3

Nos joies sont vives et durables en proportion de la densité, de la chaleur, de la force vibratoire des événements ou des êtres qui les provoquent. Grif, dont la nature était assez peu encline à l'optimisme, pressentait déjà le moment où le beau bloc de métal serait complètement dégagé de son enveloppe rocheuse, où ils en auraient fait le tour, découvert à sa surface quelques particularités nouvelles, et où l'excitation, la haute ivresse intellectuelle qu'il éprouvait, commenceraient à décroître. Un objet, même le plus rare qui soit au monde, on ne peut pas passer sa vie à le contempler.

— Du point de vue de l'art, fit Grif pendant le déjeuner — car ils avaient fini par se décider à aller déjeuner — ces rosaces sont assez banales. Elles ressemblent beaucoup plus aux ornements que l'on peut voir dans les bars de luxe qu'à ceux que nous avons découverts sur certaines frises chaldéennes ou babyloniennes.

— Mais il s'agit de tout autre chose que de leur beauté! s'écria Devraigne. Tu aurais peut-être voulu que les habitants de... de cette planète... nous expédiassent, pour te faire plaisir, leur Vénus de Milo? Tu trouves que le hasard grâce auquel nous voici en possession d'un bout de cheminée ou de quelque autre objet aussi banal, mais venu des profondeurs de l'infini, n'est un hasard ni assez heureux ni assez propice? Ils rirent.

Grif interrogea son ami :

— Dis-moi, Paul, as-tu l'intention de donner beaucoup de publicité à notre découverte ?

— Aucune, pour le moment du moins. Quand tout sera terminé, on verra. Je crois d'ailleurs qu'il serait bon, avant de reprendre notre travail, de faire transporter l'aérolithe dans un endroit couvert. Je pense qu'il pourra entrer dans la salle des gardes, dont la porte est plutôt basse, mais a plus de deux mètres de large. Là, nous serons à l'abri des regards indiscrets. Et nous pourrons avoir un peu de feu, ce qui n'est pas négligeable. Pendant que je procéderai à cette opération, tu feras, veux-tu, un saut en voiture jusqu'à la ville, et tu tâcheras d'en ramener quelques outils un peu plus précis et délicats que ceux que nous avons ici.

— Alors, fit Grif, nous ne partons pas demain?

— Pas question, bien entendu, tant que nous n'aurons pas terminé cette besogne.

Ils prirent la précaution, avant de faire transporter le bolide jusqu'à la salle des gardes, d'enduire de glaise sa partie métallique, et plus particulièrement la rainure et les rosaces. Devraigne, à l'aide d'une pince coupante, fit un petit prélèvement.

— Tu iras voir Daincourt. Tu sais, le vieux Dain-court de l'Institut de Chimie, qui a déjeuné ici l'an dernier, et qui habite à La Chomette. C'est sur ta route. Tu lui demanderas ce que c'est exactement que ce métal, sans lui dire, bien entendu, quelle est son origine.

Quand Grif revint, le bolide était dans la salle des gardes, où Devraigne avait fait allumer un grand feu de bois qui pétillait dans l'immense cheminée.

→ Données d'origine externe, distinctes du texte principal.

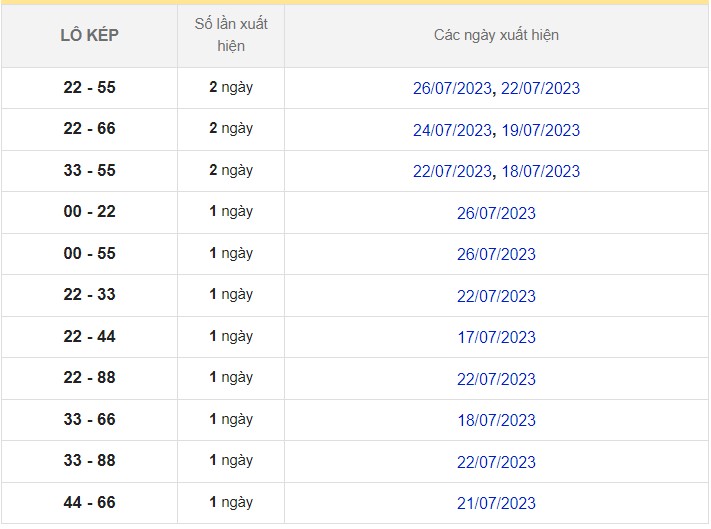711x529 pixels.
Task: Click the LÔ KÉP column header
Action: click(89, 35)
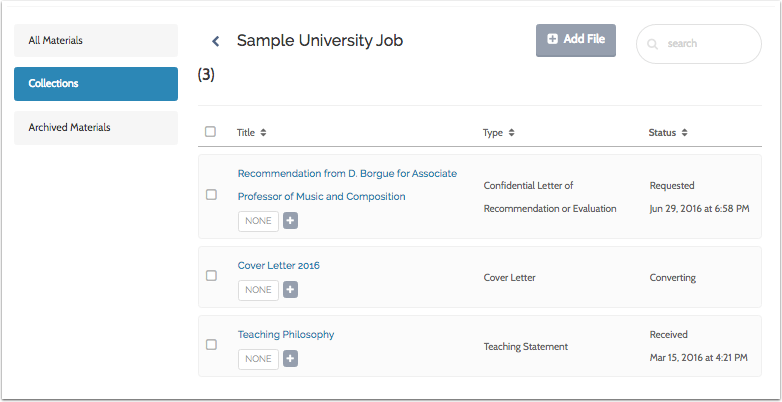The height and width of the screenshot is (402, 782).
Task: Sort the list by the Status column arrows
Action: [685, 132]
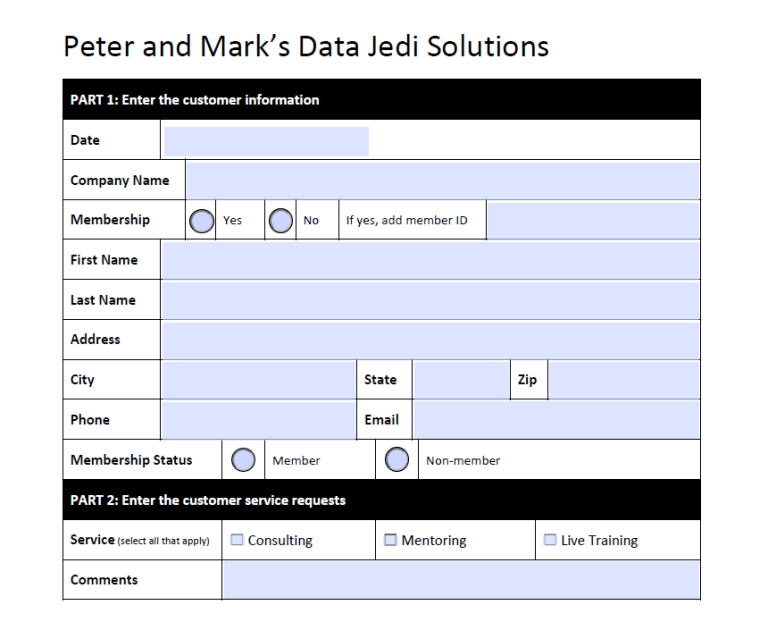Viewport: 768px width, 622px height.
Task: Select the Yes membership radio button
Action: (201, 220)
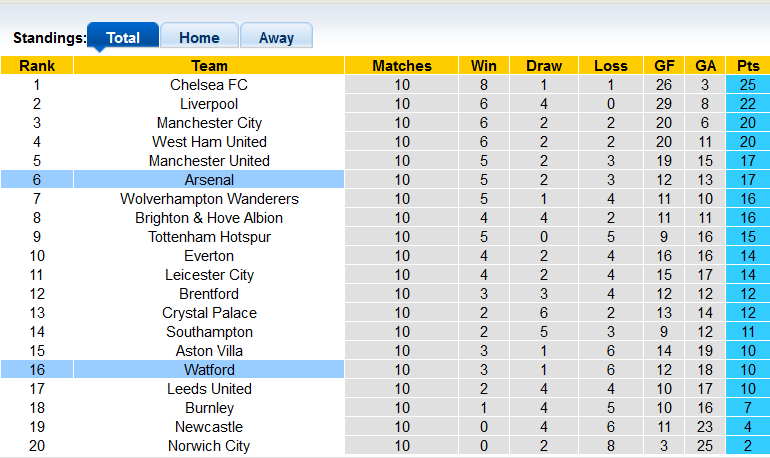Open Manchester United team entry
Screen dimensions: 770x458
pos(209,161)
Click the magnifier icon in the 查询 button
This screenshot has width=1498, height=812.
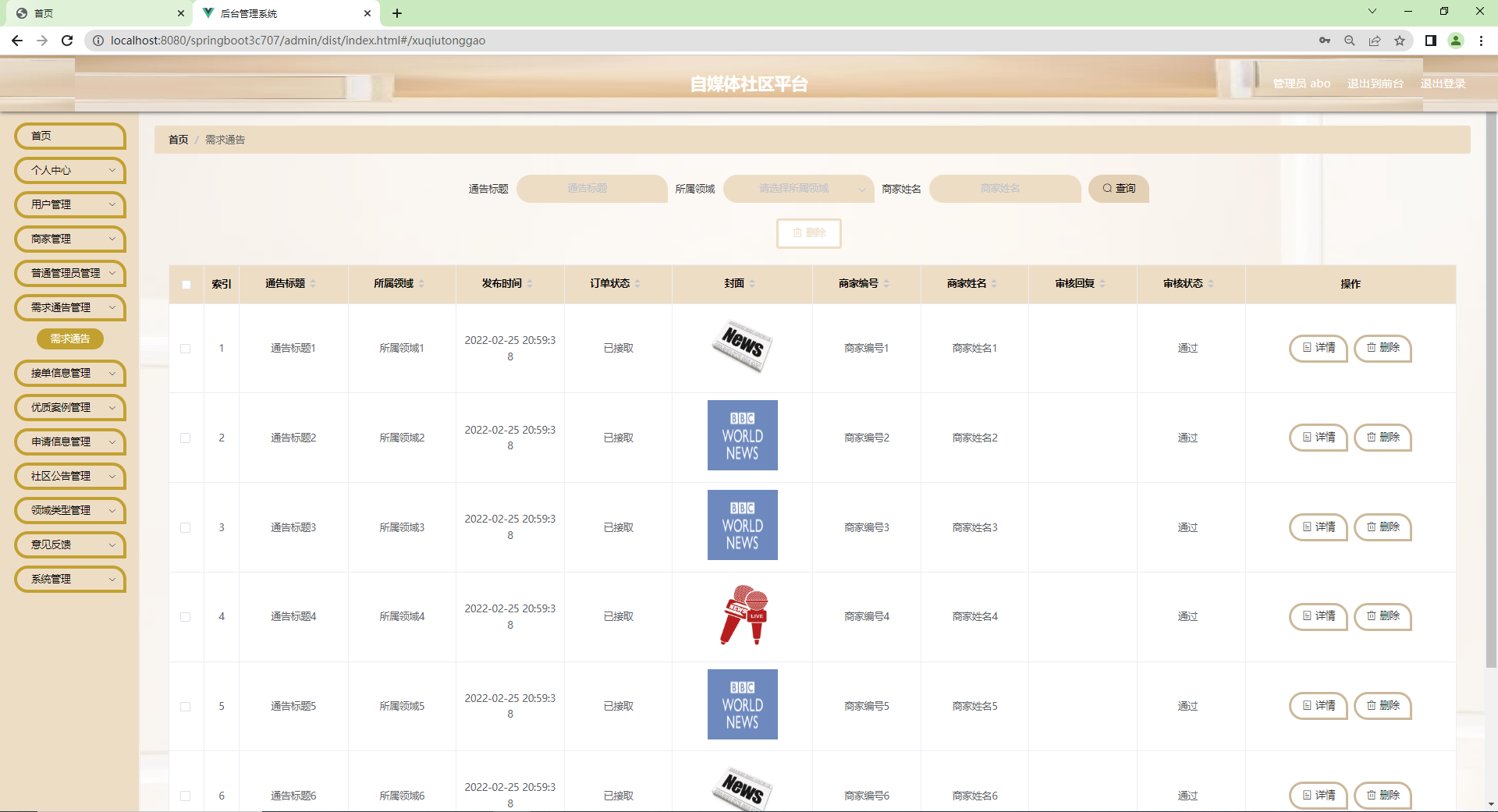(1107, 189)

— Dis-moi, fit-il, j'ai vu Daincourt. Il paraît que c'est du platine, allié à un peu d'iridium, et sans doute, m'a-t-il dit, à un autre métal qu'il n'a pas pu identifier.

— Du platine? Eh bien! fit Devraigne, à vue de nez, il y en a là pour une jolie somme. Mais comme nous n'avons pas l'intention de le fondre pour le vendre en lingots, il nous est indifférent que ce soit du plomb ou du platine, bien que je préfère celui-ci, parce qu'il est plus agréable à regarder et à manipuler.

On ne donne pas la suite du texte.